Ramazanda beslenme alışkanlıklarımız değiştiği gibi bayramın birinci gününden itibaren oruç tutulacak saatlerde besin tüketimi sağlanacağından dolayı hormonal değişimler gerçekleşecektir.
Özellikle ramazan ayında iftar saatinde yüksek miktarda besin tüketimini bir anda sağladığımız için insülin sekresyonunda artışlar ve kan şekerinde ani dalgalanmalar görülmektedir. Bununla beraber sahura kadar ki besin tüketiminde kan insülin seviyesinde artışlar devam etmektedir.
Bayramda beslenme biçimimizin ani değişimleriyle gastrointestinal hastalıklar kendini gösterebilmektedir. Kabızlık, gastrit, ülser şikayetleri gibi hassasiyetler artabilir. Bununla beraber karbonhidrat değeri yüksek olan besinleri sık sık ve sürekli tüketimi insülin direnci gelişimini oluşturabilir.
Eski beslenme düzenine geçiş sağlamak için
Kahvaltı örneği: (kişiden kişiye değişkenlik gösterir)
1 adet yumurta ve yumurta büyüklüğü kadar beyaz peynir ile protein gereksiniminizi ve doygunluğunuzu arttırabilirsiniz. Sağlıklı yağ tüketimini ihmal etmeyin. Zeytin – zeytin yağı gibi bağırsak peristaltik hareketine yardımcı olacak kaynaklardır. Tabı ki sofralarımızda olmazsa olmazımız olacak bol yeşillik içermesidir. Ekmek seçimi ya da bayram sabahı nedeniyle aile büyükleriyle beraber olunacak sofralarda börek, poğaça vb. gibi hamur işlerinden sakınmak yerine küçük bir dilim yenilebilir ve amacın o sofraya ağız tadıyla eşlik edilmesi gerektiği unutulmamalıdır. Özellikle kilo artışlarının çok fazla yaşandığı bu mübarek günlerimizde amacımız sağlığımızı elden kaybetmemektir.

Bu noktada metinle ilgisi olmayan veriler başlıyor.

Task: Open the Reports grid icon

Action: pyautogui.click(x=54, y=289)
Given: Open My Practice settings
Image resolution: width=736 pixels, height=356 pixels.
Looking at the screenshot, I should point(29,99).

Gün boyunca ani açlık ve tatlı krizlerini gidermek amacıyla kahve ve yanında eşlikçisi kuruyemişlerden faydalanabilirsiniz. Kuruyemişler içerdiği özel yağ asitleri ve posa sayesinde uzun süre doygunluğunuzu artırır ve sürekli besin tüketiminin de önüne geçmiş olursunuz. Amaç sık sık ve aşırı beslenmenin önüne geçerek insülin yani kandaki insülin seviyenizi yüksek seviyelerde tutmamaktır. Fazla salgılanan insülinin yağ depolama etkisinin olduğu da unutulmamalıdır. Bu nedenle besin seçimleri yapılırken kaliteli besinleri öncelikli sırada almalıyız.
Akşam yemeklerinde önceliğimiz gün içerisinde yenilen besinleri sindirilmesinde yardımcı olabilecek menü seçimi yapmak ve ağır yemeklerden kaçınmayı sağlamaktır.
Bu nedenle çorba, sebze yemekleri ya da zeytinyağlı yemekler tercih edilebilir. Yüksek miktarda karbonhidrat tüketimi gerçekleştirildiyse pirinç, bulgur, makarna gibi şişkinliği arttıracak ana yemeklerden uzak durulmalıdır. Sofralarımızdan eksik etmeyeceğimiz yoğurt tüketimlerini de sade şekilde değil içerisine marul, salatalık, mor lahana havuç gibi gibi hem lif açısından zengin hem de karotenoid, antioksidan değeri yüksek olacak sebzeleri eklemek kabızlığında önüne geçmesini ve su tutma kapasitesini azaltarak ödem oluşumunun engellemektedir.
Hayırlı ve sağlıklı bayramlar dilerim.